Con el equipo de hardware de Microsoft puesto manos a la obra con el proyecto Scarlett, parece que el próximo año si que tendremos nuevo hardware para Xbox One. Y es que se ha filtrado en vídeo un diseño de una Xbox One sin lector de Bluray que aparecería en 2019 con la función “disco a digital“.

El objetivo de Microsoft sería ofrecer una máquina solo digital, abaratando su precio en 100$ para llegar a costar 200$ o menos. Como decimos, no solo no llegará sin lector, si no que los usuarios que lo soliciten, podrán cambiar sus copias físicas por descargas digitales en las tiendas adheridas (como Microsoft Store). Con este sistema, Microsoft pretende dar soporte a los usuarios que quieran cambiarse al formato digital y que tengan una buena colección en formato físico, conservando así sus juegos en formato digital.

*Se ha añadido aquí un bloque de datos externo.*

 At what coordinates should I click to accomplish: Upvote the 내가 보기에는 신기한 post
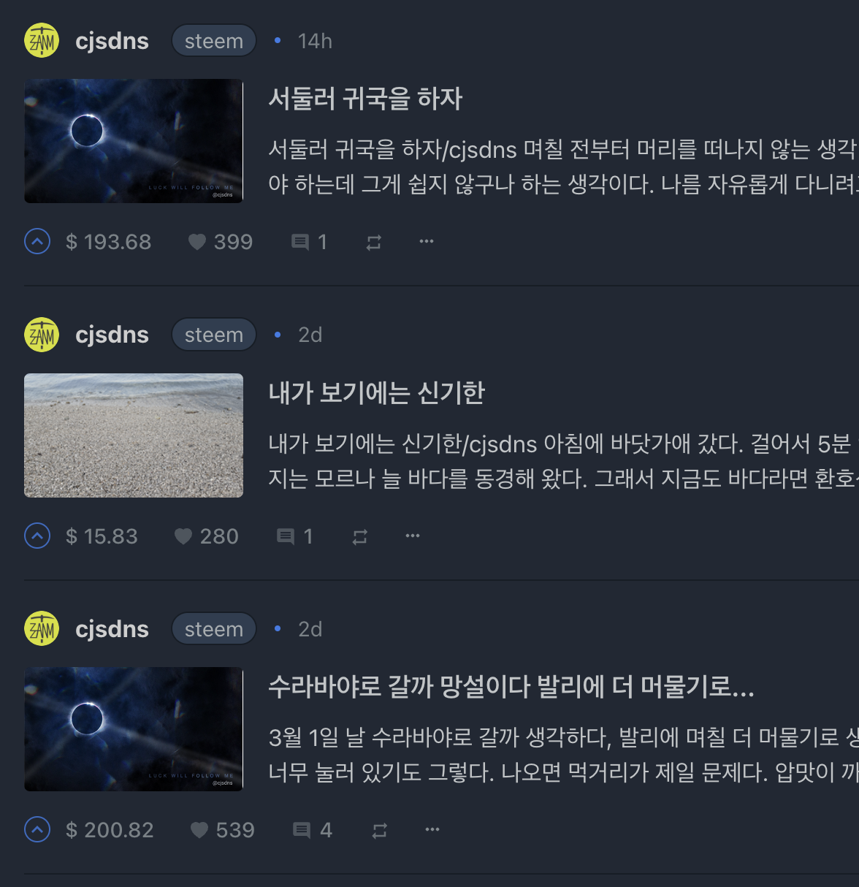click(37, 536)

Todo este asunto es bastante polémico, pues son muchos los usuarios que siguen comprando discos, y que no ven con buenos ojos que Microsoft lance este tipo de producto al mercado. Con esto no quiere decir que los de Redmond pretendan sustituir el hardware actual de las consolas por estas máquinas 100% digital, sino simplemente dar una opción más económica y con un diseño que permita hacer una consola más pequeña o con otra distribución más eficiente.

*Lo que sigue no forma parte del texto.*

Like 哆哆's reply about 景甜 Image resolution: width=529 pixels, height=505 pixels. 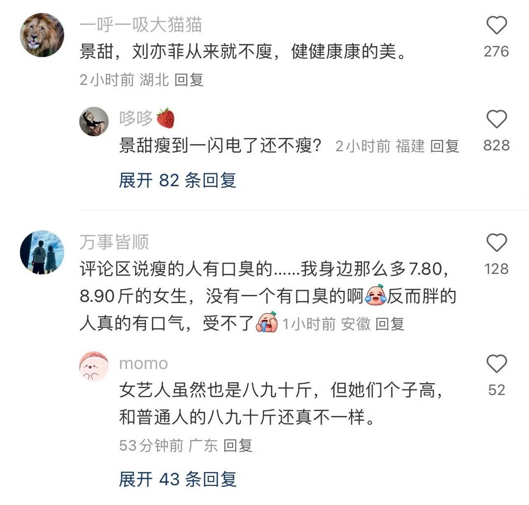[496, 119]
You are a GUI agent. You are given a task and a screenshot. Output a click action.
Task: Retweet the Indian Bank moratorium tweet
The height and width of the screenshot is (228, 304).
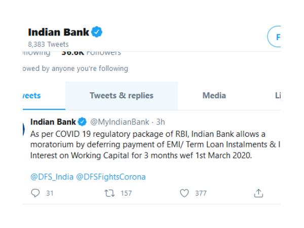[x=108, y=193]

Pero no podemos dejar de pensar, al menos yo, que Microsoft pretende sondear el mercado para comprobar si la nueva generación (aunque según ellos ya no habrá generaciones) con Xbox Scarlet se vendería mejor sin lector de discos físicos. Sin duda lo comprobarán y tomarán decisiones, ya sea para eliminar del todo los lectores bluray o bien ofrecer dos o tres opciones de hardware para los usuarios (una consola más potente con lector, y otras dos más destinadas al streaming con xCloud y más económicas).

Como opinión personal, soy un gran defensor del formato digital, pero del buen formato digital, con precios mucho más reducidos (equiparándose a Steam) en ofertas e incluso lanzamientos. Cada vez este formato va ganando más terreno al formato físico, que en esta generación e incluso a finales de la anterior de Xbox 360 fue perdiendo el glamour que lo hacían ser mi elección personal. Cajas vacías, llenas de aire, sin manuales y sin la posibilidad (dado el tamaño de los juegos actuales y la lentitud de lectura de los bluray) de insertar el disco y ponernos a jugar, hicieron que me pasara de forma progresiva e incluso total ahora mismo al juego digital.

No cabe duda de que hay muchísimos usuarios que sigan prefiriendo comprar juegos en disco, por poder tocarlos, tener la caja con su ilustración de portada y contra portada, jugar sin conexión e incluso por el mero hecho del ritual de reservar el juego e ir a la tienda de turno a por el. Para ellos seguirán existiendo (por ahora y según vaya el mercado) modelos de Xbox tradicionales, y Microsoft no se olvidará de ellos. Pero Xbox Game Pass y el juego en la nube puede hacer que más de uno se pase al digital si consiguen unificar tiendas, bajar precios y ser competitivos en servicios.